Driving Prices Up
  • Western Australia’s dry period continues unabated with little to no rainfall being recorded across the south west, and pastures unable to support livestock and dairy herds.
  • Some green pick has emerged from recent rains in Victoria and Tasmania, but the underlying conditions remain quite dry. With temperatures beginning to drop and growth slowing, fodder supplies are increasingly being needed to supplement pasture feed.
  • More farmers are looking to secure winter feed supplies and are contracting their requirements, this is providing a floor value for some producers on in-demand fodder lines.

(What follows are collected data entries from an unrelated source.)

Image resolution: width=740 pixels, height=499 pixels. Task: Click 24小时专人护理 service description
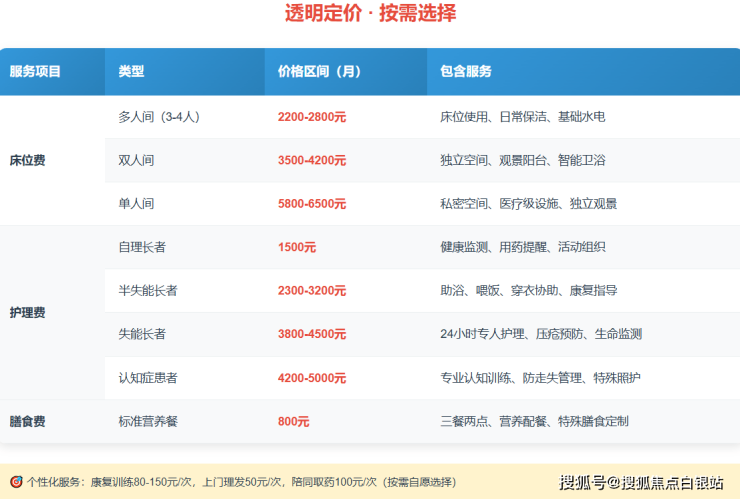coord(540,335)
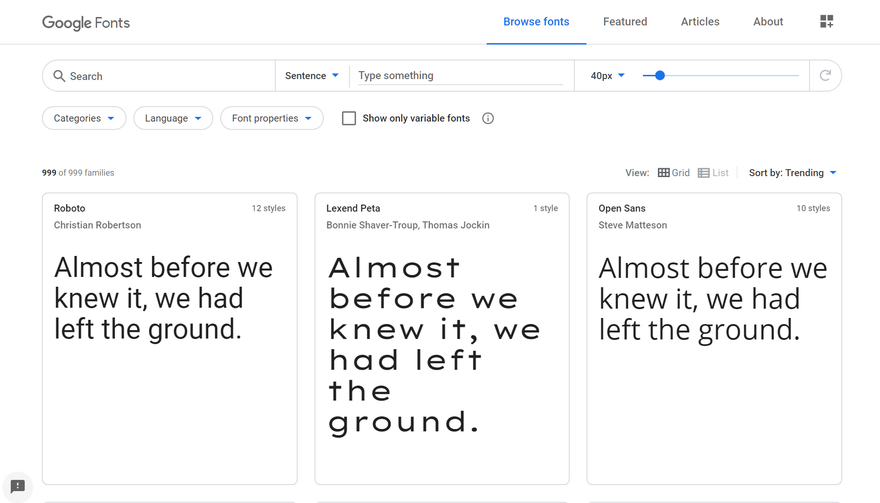Open the feedback icon at bottom left
Viewport: 880px width, 503px height.
click(18, 486)
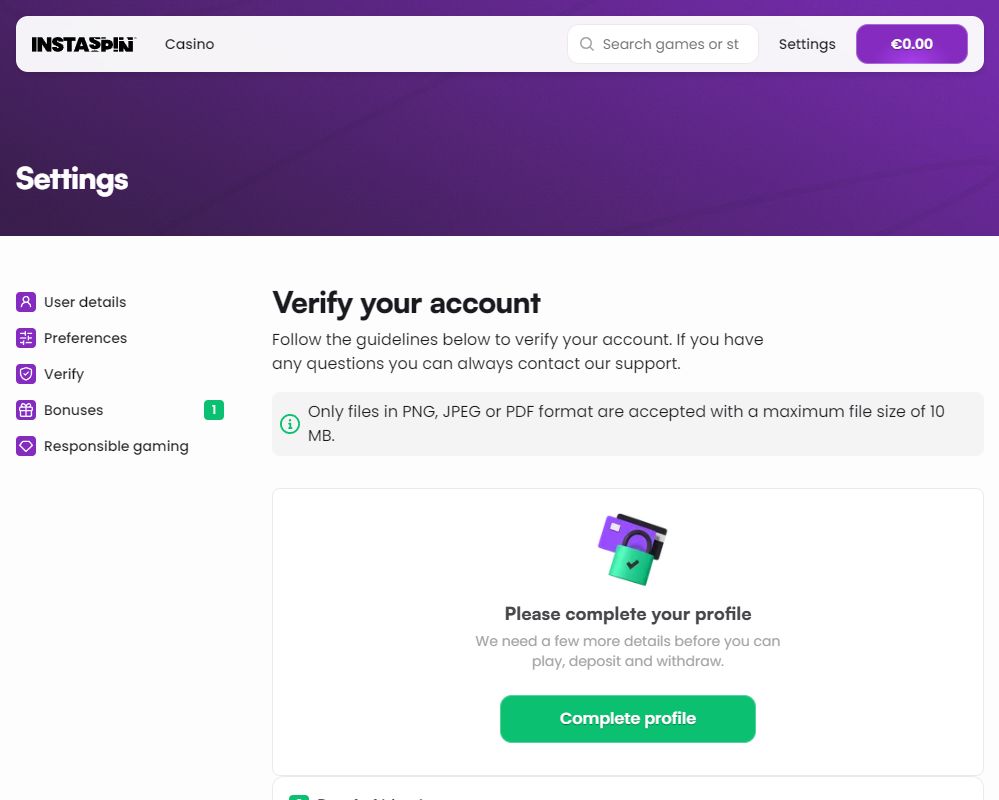
Task: Open the Responsible gaming section
Action: [x=116, y=446]
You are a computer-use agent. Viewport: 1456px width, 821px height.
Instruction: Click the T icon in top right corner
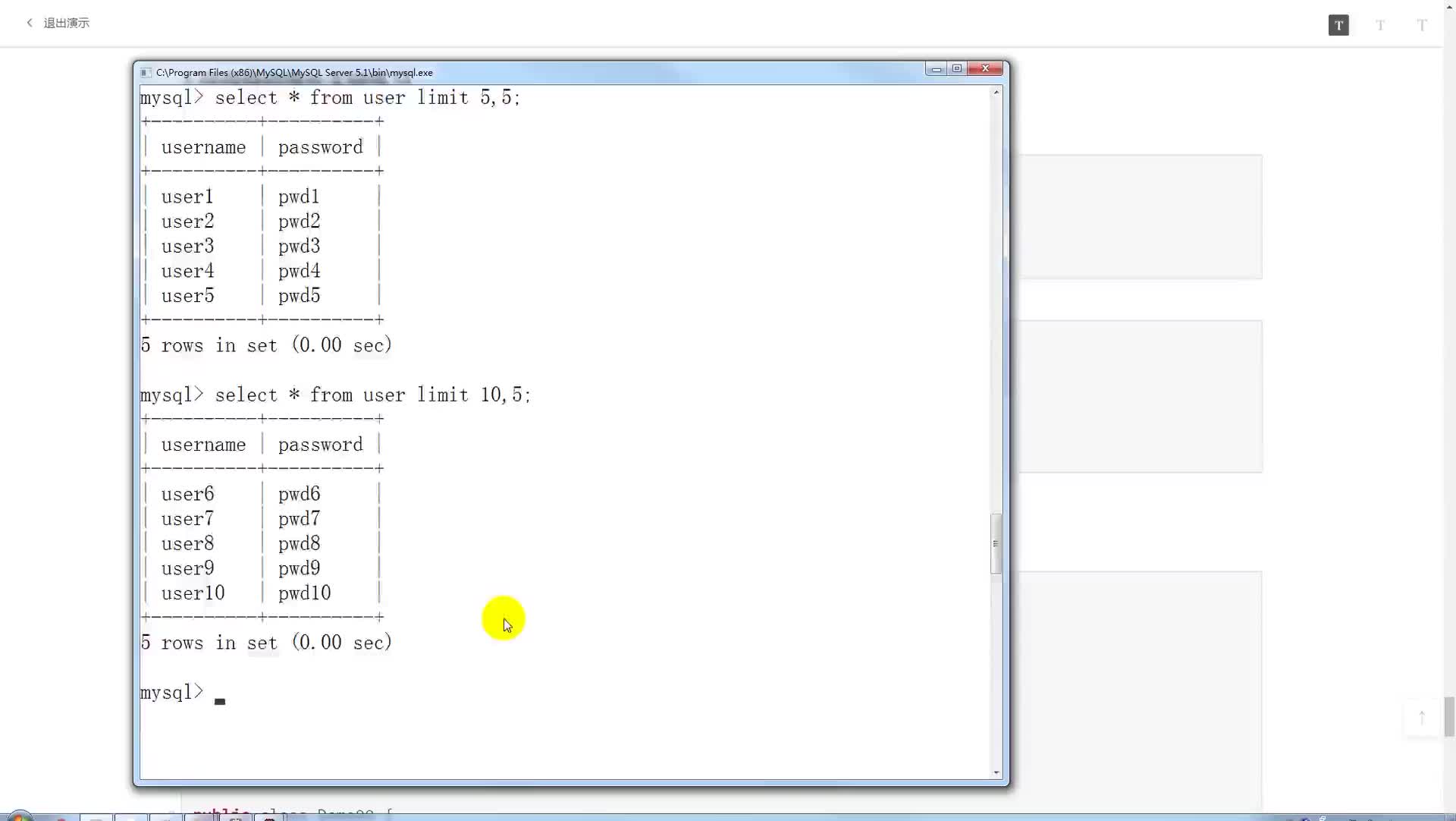coord(1339,24)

  • Exporters remain a player in the marketplace continuing to provide a baseline price for a wide range of cereal fodder supplies.
Driving Prices Down
  • QLD and most of NSW continue to see good growing conditions both for existing pastures and newly sown fodder crops.
  • Sowing of winter fodder crops in continuing in QLD and NSW as well as some parts of Victoria which is continuing to bolster confidence of good feed availability as the temperature drops.
  • Varied quality of fodder is still available on the market. Growers with lower grade hay, particularly hay stacked unprotected outside are expected to actively trade this in the coming months.
Local News
  • Tasmania is continuing to see drying conditions which is putting pressure on available fodder supplies. Some parts of the state are recording their lowest rainfall on record.
  • Dry conditions in WA are continuing to see livestock producers, especially sheep graziers, making decisions in regard to the viability of their enterprises moving forward, with many continuing to destock, or conserving core breeding stock only.
  • The Bureau has stated that El Niño has ended and the El Niño–Southern Oscillation (ENSO) has returned to neutral. Climate models indicate ENSO will likely continue to be neutral until at least July 2024. Models indicate that central Pacific Sea surface temperatures (SST) to reach La Niña thresholds in July, El Niño and La Niña predictions made in mid-autumn tend to have lower accuracy than predictions made at other times of the year. This means that current forecasts of the ENSO state beyond July should be used with caution. The global pattern of warmth is affecting the typical historical global pattern of SST associated with ENSO variability. As the current global ocean conditions have not been observed before, inferences of how ENSO may develop in 2024 that are based on past events may not be reliable.
  • Buyers are encouraged to feed test and view fodder before purchase to be sure of the quality of feed.